Le vice-président déchu
Emmerson Mnangagwa, ex-patron des redoutés services secrets du pays, faisait figure de dauphin naturel depuis son accession à la vice-présidence du Zimbabwe en 2014. Ce septuagénaire a été démis de ses fonctions lundi 6 novembre. Le limogeage d'Emmerson Mnangagwa, surnommé le "Crocodile" pour son caractère impitoyable, est intervenu après des semaines de tensions au sommet de l'Etat entre le vice-président et Grace Mugabe.
Hospitalisé d'urgence en août en Afrique du Sud, Emmerson Mnangagwa avait affirmé avoir été victime d'une tentative d'empoisonnement. Il avait pris soin de ne pas avancer de possible commanditaire, mais ses partisans assuraient qu'il avait été délibérément intoxiqué par le biais d'une crème glacée fabriquée dans une laiterie appartenant à Grace Mugabe. Des accusations que la Première dame avait vivement démenties. Le vice-président a finalement été limogé pour "manque de loyauté, manque de respect, malhonnêteté et manque de sérieux".
Emmerson Mnangagwa, un des chefs de la lutte pour l'indépendance du Zimbabwe, dispose de nombreux soutiens chez les militaires. Le 8 novembre, il a annoncé avoir quitté son pays en raison de "menaces incessantes", mais il a promis de défier Robert Mugabe et son épouse. "Le temps est venu de dire non aux demi-dieux et personnes qui sont autocentrées et ne pensent qu'à elles-mêmes et leur famille", a-t-il déclaré.
L'armée zimbabwéenne
C'est un coup de force inédit : l'armée zimbabwéenne a placé Robert Mugabe en résidence surveillée après l'avoir soutenu sans faillir pendant ses trente-sept ans de règne. En dépit des apparences, les généraux ont affirmé ne pas avoir l'intention de renverser le gouvernement. "Nous ne faisons que viser les criminels qui entourent" le président, a affirmé leur porte-parole, le général Sibusiso Moyo, dans son allocution à la télévision nationale, dans la nuit de mardi à mercredi.

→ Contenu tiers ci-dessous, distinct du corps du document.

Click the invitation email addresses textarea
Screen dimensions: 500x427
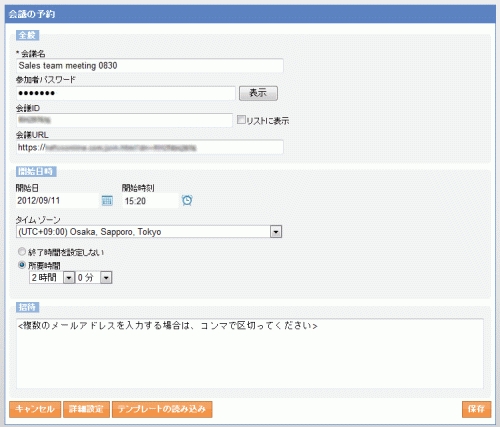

Les "criminels" n'ont pas été nommés mais sont désignés explicitement : il s'agit des soutiens de Grace Mugabe, une frange du parti au pouvoir, la Zanu-PF, regroupée sous le nom de G40 en référence à leur âge. L'éviction du vice-président a poussé l'armée à réagir. Lundi, son chef d'état-major, le général Constantino Chiwenga, avait très clairement prévenu que ses troupes pourraient "intervenir" si la "purge" ne cessait pas au sein du parti présidentiel. "Pour les militaires, non seulement l’épouse du président n’a aucune légitimité, mais en plus elle est née en Afrique du Sud, pas au Zimbabwe", précise RFI.
L'opposition à Mugabe
Le chef de l'opposition, Morgan Tsvangirai (à la tête du Mouvement pour le changement démocratique), qui était soigné à l'étranger pour un cancer, est revenu mercredi soir à Harare. Le même jour, son parti a appelé à un retour à la normale après l'action des militaires, espérant que leur intervention permette "l’établissement d’un Etat-nation stable, démocratique et progressiste".
En 2008, Morgan Tsvangirai avait devancé Robert Mugabe au premier tour de la présidentielle. Mais il avait dû renoncer à sa candidature après des violences contre ses partisans.